The results were published today in the Proceedings of the National Academy of Sciences.
Both of the sequenced human malaria parasites, Plasmodium vivax and Plasmodium falciparum, are among the most significant human pathogens. P. vivax is the most widely distributed human malaria parasite outside of Africa, while P. falciparum is responsible for more than 90 percent of malarial deaths and exists predominantly in sub-saharan Africa.
Researchers have been studying both species extensively to understand how they continue to evolve and spread, including a study published recently in Nature Genetics that uncovered how P. vivax has been evolving on the global scale.
Researchers believe that modern-day distribution of malaria is a result of a series of human-mediated dispersals involving transport between Africa, Europe, America, and Asia based on previous phylogenetic analyses of Plasmodium parasites, the researchers wrote in the paper. "A major outstanding question is the phylogenetic affinity of the malaria-causing parasites Plasmodium vivax and falciparum in historic southern Europe — where it was endemic until the mid-20th century, after which it was eradicated across the region," they wrote.
The team acquired a set of slides from the medical collection of Ildefonso Canicio, a Spanish malaria researcher from the early 1900s. The slides contained blood stains of malaria-affected people from the Ebro Delta (Spain), dated between 1942 and 1944. Due to the degraded natures of the samples, the researchers extracted DNA from the slides using a silica spin column-based protocol previously developed for ancient museum samples, prepared DNA libraries using a New England Biolabs sample prep kit, and sequenced them on Illumina platforms.
The team further selected for parasite DNA sequences by performing capture depletion to ensure that P. falciparum and P. vivax reads were the only ones present out of an initial abundance of human DNA. This procedure, enabled by the MYbait Human Whole Genome Capture Kit from oligo product firm MYcroarray, entailed depleting human content by performing whole-genome capture with human baits and shotgun sequencing what would normally be considered the waste product, followed by capture enrichment using whole-genome bait synthesized from P. falciparum genomic DNA.

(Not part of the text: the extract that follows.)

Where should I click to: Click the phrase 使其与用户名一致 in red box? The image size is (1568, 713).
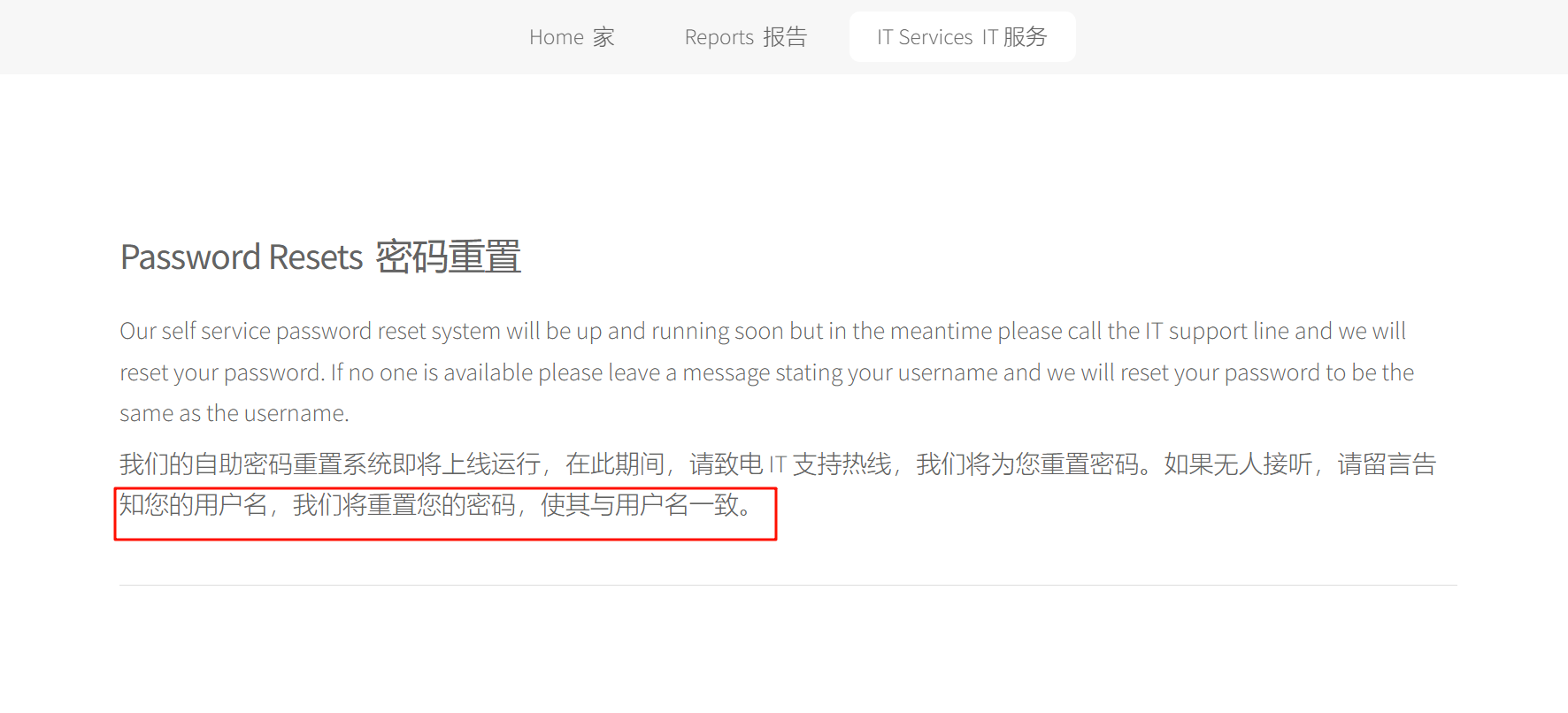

They then reconstructed genomes for both species and performed a phylogenetic analysis.
The researchers found that the P. falciparum mtDNA sequence represented the full length of the mitochondrial genome, with 5,827 nucleotides, and they found three mutations present in the three slides that are also shared with present-day infected Indian individuals, which lines up well with historical accounts. In the phylogenetic analysis, the researchers found that the P. vivax mtDNA clustered close to the haplotype most commonly found today in the Americas.
"Our results provide strong support for the hypothesis that the dominant present-day South American haplotypes were indeed carried from Europe by post-Columbian travelers and that these haplotypes are in fact the closest modern representatives of the ancestral Eurasian P. vivax stock," the researchers wrote. However, they did point out that because of the limited genetic data available from this source population it's not possible to ascertain if all American strains derive from the European continent.
"We are currently searching for additional malaria slides among antique medical collections along Europe to obtain further information on the genetic diversity of the European Plasmodium strains," the researchers wrote. "With the methodology developed in the present research, we hope we could be able to retrieve also a substantial fraction of the nuclear genome of these parasites."